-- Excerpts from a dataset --
________

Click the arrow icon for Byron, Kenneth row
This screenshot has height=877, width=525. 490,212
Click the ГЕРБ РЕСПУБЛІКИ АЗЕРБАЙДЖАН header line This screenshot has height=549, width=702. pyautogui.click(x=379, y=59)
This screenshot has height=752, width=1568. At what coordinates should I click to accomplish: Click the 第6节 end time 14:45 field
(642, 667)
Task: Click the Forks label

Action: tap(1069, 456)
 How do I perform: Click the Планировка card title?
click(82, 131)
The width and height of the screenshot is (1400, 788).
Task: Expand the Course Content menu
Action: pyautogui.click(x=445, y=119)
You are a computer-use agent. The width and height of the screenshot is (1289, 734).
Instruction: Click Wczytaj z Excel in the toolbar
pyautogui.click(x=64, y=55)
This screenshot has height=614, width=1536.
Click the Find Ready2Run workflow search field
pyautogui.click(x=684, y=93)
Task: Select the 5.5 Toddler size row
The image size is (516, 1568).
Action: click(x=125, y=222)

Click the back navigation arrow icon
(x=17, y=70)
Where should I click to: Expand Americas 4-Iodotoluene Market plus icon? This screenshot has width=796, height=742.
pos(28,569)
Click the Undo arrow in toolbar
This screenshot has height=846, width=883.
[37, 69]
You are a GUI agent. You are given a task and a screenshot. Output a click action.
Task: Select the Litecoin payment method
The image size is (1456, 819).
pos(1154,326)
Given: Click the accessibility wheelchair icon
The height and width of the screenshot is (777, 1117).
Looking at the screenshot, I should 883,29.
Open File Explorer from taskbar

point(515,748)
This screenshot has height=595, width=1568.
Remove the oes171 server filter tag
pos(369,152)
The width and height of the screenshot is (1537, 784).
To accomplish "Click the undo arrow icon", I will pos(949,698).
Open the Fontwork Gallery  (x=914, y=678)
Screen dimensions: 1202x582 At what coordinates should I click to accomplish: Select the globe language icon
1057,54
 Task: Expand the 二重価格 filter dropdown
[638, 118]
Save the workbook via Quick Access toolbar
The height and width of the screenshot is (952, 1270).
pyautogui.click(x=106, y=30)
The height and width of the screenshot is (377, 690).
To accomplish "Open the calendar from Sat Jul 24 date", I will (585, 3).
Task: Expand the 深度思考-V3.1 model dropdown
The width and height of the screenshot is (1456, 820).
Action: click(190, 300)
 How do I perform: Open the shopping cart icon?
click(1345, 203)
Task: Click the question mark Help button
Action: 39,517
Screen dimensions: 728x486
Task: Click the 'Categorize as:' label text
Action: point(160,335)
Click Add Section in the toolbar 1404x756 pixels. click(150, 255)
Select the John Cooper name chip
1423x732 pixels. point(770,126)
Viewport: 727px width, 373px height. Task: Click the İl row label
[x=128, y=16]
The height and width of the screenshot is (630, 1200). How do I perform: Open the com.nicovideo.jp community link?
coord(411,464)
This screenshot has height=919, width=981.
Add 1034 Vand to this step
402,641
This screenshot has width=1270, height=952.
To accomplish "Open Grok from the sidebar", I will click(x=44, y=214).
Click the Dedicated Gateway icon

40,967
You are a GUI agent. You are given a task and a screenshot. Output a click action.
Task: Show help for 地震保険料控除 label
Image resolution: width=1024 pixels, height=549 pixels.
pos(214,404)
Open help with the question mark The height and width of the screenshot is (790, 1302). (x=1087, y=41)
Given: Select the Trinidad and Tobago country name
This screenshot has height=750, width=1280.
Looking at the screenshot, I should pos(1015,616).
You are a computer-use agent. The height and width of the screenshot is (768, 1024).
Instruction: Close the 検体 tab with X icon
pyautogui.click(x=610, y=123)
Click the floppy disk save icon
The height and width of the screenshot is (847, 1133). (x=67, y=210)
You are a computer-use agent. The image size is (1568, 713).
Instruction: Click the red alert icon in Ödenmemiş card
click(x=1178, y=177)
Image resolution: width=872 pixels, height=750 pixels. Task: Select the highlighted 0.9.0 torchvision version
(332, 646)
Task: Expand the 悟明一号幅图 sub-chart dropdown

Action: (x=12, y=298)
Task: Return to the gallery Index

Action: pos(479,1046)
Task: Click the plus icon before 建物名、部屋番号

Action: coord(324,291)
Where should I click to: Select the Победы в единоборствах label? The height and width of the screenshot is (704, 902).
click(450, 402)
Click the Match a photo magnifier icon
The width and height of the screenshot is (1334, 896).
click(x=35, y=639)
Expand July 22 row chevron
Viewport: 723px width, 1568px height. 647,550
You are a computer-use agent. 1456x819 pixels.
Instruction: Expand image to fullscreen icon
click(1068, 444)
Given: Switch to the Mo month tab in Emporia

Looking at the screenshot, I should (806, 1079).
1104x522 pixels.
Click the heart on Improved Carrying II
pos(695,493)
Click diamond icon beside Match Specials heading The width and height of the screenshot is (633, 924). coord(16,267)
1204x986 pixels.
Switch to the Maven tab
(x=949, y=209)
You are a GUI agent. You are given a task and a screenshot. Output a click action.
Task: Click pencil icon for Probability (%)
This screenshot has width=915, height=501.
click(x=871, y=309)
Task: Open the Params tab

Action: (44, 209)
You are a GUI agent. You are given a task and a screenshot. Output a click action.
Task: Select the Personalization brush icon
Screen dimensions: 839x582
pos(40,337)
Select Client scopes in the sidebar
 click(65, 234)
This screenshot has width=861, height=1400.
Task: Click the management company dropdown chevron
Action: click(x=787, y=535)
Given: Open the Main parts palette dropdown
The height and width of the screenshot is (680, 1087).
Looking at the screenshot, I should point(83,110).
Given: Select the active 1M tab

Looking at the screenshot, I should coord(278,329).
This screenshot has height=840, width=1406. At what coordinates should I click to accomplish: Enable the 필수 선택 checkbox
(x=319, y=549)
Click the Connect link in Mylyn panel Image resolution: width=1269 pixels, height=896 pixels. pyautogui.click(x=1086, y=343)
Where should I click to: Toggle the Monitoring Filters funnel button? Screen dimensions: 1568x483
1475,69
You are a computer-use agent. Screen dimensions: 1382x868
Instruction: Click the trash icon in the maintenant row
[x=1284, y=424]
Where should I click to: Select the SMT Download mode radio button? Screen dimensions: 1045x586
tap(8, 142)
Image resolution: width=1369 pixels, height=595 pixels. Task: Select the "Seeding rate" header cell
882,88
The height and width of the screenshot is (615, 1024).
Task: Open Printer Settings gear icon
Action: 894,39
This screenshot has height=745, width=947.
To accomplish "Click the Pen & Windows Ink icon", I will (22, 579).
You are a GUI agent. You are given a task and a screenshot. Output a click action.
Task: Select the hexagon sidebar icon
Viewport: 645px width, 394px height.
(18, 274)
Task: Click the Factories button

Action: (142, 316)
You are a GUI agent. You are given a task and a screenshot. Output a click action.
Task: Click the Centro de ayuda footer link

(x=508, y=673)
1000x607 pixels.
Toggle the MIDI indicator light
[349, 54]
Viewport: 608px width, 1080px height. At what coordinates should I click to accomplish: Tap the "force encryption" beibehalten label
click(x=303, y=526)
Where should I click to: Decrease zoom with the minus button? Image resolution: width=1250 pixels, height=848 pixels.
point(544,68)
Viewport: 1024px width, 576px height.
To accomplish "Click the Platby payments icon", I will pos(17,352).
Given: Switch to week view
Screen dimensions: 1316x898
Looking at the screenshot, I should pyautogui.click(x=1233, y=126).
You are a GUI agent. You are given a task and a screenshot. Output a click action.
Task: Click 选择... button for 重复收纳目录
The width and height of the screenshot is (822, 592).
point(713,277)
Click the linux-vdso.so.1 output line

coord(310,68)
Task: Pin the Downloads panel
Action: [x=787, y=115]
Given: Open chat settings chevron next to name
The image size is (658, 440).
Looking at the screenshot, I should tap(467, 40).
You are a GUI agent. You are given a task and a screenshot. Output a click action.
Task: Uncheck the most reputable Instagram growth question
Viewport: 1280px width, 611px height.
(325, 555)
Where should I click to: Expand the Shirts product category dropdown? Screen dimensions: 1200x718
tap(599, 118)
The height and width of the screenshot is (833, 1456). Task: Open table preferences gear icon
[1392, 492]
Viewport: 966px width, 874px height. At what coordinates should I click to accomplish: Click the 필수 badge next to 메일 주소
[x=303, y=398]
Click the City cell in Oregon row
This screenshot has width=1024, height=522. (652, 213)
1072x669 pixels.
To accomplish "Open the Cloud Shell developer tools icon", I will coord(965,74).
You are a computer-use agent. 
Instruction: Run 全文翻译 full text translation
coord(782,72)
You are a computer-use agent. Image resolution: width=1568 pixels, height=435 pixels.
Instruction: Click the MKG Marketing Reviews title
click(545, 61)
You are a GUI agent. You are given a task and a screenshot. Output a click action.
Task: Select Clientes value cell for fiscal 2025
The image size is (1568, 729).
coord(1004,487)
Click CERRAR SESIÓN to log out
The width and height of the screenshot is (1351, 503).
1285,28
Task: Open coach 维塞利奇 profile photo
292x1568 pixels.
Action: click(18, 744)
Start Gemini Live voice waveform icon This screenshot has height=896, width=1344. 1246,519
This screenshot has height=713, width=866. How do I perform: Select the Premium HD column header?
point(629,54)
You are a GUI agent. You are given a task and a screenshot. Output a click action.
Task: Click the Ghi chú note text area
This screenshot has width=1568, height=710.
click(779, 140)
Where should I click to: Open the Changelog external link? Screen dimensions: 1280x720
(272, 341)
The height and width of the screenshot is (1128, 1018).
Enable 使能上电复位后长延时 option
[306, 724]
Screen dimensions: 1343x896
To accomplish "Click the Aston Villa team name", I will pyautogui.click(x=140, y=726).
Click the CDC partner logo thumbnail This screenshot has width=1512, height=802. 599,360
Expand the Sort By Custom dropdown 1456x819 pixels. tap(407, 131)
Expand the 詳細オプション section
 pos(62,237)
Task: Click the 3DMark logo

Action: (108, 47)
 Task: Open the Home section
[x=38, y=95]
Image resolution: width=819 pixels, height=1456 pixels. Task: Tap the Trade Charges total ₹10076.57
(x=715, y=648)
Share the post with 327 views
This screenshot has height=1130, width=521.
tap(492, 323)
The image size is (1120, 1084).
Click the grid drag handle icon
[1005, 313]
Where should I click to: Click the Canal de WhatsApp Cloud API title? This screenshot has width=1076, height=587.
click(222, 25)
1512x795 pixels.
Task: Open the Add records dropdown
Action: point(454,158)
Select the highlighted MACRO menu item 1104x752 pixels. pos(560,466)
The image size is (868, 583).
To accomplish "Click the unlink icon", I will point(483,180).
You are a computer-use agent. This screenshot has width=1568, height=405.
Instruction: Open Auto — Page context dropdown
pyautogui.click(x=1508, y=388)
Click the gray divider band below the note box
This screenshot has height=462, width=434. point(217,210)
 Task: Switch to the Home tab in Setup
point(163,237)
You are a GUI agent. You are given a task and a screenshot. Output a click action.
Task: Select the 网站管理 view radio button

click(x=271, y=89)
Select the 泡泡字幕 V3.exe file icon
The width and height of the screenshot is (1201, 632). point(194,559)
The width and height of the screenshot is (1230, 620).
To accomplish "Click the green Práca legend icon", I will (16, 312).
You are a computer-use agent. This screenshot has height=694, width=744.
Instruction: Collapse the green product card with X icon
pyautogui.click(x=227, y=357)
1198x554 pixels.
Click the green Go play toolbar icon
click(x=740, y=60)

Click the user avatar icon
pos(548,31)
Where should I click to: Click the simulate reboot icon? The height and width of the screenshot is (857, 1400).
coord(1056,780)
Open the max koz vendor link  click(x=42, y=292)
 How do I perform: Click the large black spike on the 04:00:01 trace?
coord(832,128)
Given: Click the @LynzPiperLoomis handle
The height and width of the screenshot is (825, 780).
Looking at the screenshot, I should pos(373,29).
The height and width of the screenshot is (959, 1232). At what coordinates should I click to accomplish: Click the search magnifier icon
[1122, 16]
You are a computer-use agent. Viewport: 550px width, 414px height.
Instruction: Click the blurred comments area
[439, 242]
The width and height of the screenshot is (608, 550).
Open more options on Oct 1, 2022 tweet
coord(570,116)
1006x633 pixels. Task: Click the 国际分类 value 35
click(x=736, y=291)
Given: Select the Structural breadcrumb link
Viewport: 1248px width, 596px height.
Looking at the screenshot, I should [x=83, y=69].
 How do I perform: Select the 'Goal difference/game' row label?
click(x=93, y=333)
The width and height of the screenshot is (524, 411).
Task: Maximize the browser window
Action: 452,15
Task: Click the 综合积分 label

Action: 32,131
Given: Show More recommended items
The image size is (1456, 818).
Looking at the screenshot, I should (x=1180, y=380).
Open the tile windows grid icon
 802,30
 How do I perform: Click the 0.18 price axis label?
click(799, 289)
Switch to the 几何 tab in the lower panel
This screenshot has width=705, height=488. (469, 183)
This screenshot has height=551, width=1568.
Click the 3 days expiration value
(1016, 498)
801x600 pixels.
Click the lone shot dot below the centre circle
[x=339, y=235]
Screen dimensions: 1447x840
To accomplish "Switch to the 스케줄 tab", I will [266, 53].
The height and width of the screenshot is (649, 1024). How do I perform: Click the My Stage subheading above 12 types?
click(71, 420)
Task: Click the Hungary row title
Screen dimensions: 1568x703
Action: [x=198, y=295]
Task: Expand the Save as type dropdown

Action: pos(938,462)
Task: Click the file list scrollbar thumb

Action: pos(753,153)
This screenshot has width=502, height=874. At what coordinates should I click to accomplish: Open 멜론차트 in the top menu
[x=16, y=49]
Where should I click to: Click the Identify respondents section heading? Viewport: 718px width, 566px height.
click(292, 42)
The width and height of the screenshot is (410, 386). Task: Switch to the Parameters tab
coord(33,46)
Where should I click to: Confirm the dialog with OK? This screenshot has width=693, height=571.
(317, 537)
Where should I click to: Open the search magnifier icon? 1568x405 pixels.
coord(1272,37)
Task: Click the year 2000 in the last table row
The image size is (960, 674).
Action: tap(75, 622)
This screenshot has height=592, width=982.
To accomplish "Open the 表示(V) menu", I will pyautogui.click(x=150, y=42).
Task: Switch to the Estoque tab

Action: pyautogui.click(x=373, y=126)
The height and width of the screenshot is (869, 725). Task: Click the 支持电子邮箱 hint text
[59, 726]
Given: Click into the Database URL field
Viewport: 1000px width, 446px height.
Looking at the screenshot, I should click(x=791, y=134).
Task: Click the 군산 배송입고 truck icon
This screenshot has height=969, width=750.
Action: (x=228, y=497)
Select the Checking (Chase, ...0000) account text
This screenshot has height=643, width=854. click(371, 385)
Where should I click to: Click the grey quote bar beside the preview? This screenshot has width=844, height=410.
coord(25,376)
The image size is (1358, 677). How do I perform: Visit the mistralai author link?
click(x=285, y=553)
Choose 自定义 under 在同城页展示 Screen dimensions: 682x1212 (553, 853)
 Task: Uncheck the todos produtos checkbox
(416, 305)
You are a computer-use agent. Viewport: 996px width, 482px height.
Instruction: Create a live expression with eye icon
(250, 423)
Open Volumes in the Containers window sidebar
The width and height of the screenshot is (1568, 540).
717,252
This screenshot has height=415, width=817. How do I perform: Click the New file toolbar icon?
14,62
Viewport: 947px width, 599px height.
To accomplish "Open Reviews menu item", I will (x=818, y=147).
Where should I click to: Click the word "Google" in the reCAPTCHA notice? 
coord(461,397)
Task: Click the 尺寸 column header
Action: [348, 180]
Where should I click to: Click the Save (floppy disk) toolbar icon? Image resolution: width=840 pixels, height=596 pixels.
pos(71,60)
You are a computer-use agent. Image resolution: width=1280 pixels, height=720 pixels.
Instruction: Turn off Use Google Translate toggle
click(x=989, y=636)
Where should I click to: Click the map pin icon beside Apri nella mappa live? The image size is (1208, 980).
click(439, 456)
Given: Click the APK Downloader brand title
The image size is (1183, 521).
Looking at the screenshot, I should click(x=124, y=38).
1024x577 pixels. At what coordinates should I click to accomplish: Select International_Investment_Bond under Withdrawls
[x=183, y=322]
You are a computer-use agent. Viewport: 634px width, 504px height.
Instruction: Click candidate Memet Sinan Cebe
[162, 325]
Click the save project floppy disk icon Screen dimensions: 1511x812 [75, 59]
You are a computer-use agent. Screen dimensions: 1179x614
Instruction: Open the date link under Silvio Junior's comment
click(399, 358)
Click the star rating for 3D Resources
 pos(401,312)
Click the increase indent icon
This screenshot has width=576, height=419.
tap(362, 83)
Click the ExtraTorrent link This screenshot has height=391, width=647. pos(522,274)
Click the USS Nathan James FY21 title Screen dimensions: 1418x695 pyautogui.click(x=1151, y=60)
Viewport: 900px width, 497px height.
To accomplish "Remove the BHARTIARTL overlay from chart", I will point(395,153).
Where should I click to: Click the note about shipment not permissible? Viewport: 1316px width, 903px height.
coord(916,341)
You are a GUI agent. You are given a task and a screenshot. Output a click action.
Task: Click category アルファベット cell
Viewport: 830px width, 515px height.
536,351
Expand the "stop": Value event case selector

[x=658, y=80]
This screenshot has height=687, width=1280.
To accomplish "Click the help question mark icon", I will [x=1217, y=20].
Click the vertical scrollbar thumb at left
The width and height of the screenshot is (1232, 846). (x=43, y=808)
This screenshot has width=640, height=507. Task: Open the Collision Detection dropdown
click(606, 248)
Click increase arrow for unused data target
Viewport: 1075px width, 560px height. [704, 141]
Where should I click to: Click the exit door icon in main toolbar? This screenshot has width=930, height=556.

________

-- Problem details --
Report how many lines in the entries hold the string "Show". Nothing but the number is wanted.

-- Answer to this exercise --
2